Benoît Pioulard - Temper: I fully expected this album to be one of my favorites of the year, given my ongoing fondness for his 2006 album Précis, but I keep coming away from it feeling underwhelmed. Sure, “Brown Bess” and “The Loom Pedal” equal the previous album’s highlights (“Triggering Back,” “Sous La Plage” and “Ash into the Sky”), but the novelty of his formula—bedroom singer/songwriter material treated with IDM textures alternating with sound collages—isn’t delivering the same punch this time around, despite more fleshed-out structures for the “real” songs. It’s still plausible that I’ll put it on and it’ll hit me differently, but I’m beginning to doubt the likelihood of that happening. Don’t let this stop you from picking up the 2LP set of Précis and Temper, which invalidated my begrudging CD purchase of the former upon its release.

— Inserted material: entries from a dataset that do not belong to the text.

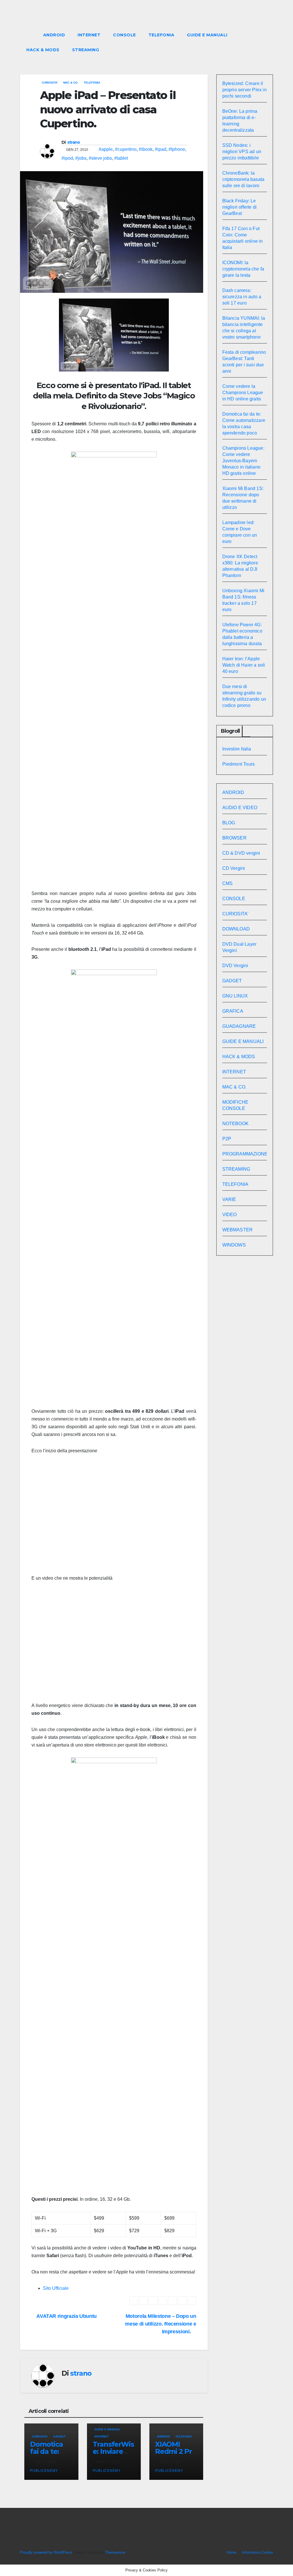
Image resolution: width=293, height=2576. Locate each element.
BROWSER (234, 837)
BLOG (228, 822)
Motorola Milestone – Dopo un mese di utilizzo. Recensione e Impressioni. (160, 2323)
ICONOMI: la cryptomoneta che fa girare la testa (243, 269)
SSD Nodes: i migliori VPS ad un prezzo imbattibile (242, 151)
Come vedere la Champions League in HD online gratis (242, 392)
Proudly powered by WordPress (46, 2552)
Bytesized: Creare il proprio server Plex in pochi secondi (244, 89)
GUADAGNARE (239, 1026)
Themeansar (115, 2552)
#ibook (146, 149)
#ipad (160, 149)
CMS (227, 883)
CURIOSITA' (50, 82)
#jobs (80, 158)
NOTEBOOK (235, 1123)
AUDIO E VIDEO (240, 807)
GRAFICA (232, 1011)
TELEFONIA (162, 34)
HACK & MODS (43, 49)
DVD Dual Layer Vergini (239, 947)
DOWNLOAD (236, 929)
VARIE (229, 1199)
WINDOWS (234, 1244)
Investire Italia (236, 748)
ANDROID (54, 34)
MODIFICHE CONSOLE (235, 1105)
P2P (226, 1138)
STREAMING (85, 49)
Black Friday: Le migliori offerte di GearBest (239, 207)
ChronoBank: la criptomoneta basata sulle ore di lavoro (243, 179)
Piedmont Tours (238, 764)
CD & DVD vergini (241, 853)
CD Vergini (233, 868)
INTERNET (89, 34)
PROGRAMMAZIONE (245, 1153)
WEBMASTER (237, 1229)
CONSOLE (124, 34)
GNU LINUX (235, 995)
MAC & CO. (70, 82)
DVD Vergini (235, 965)
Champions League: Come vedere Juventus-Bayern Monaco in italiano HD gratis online (243, 461)
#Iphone (177, 149)
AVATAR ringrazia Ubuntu (66, 2316)
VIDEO (229, 1214)
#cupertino (125, 149)
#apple (106, 149)
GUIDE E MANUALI (207, 34)
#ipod (67, 158)
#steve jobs (100, 158)
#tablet (121, 158)
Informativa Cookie (257, 2552)
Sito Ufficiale (56, 2288)
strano (73, 142)
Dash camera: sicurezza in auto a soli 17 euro (242, 296)
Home (231, 2552)
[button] (258, 42)
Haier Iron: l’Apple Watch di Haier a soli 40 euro (243, 665)
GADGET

Lukestar - Lake Toba: I heard “White Shade” on the Flameshovel site and then tracked down their web site since I couldn’t determine if it was a male vocalist or not from my brief, verse-only spin. After finding their astonishing promotional photo (there’s a dead ringer for Jim Carrey in this band, for starters) and confirming my suspicion of “high-pitched male vocalist,” I watched the video for “White Shade” on YouTube and tracked down the Norwegian group's newest album. I can’t say that I understand the post-rock tag that’s floating around in reviews and press clippings, since they’re basically doing catchy, slightly off-kilter indie rock with falsetto vocals—i.e., something that fits in perfectly on Flameshovel, their American label. Closer “Peregrin” and the aforementioned “White Shade” are highlights, but the falsetto wears thin on some of the poppier tracks.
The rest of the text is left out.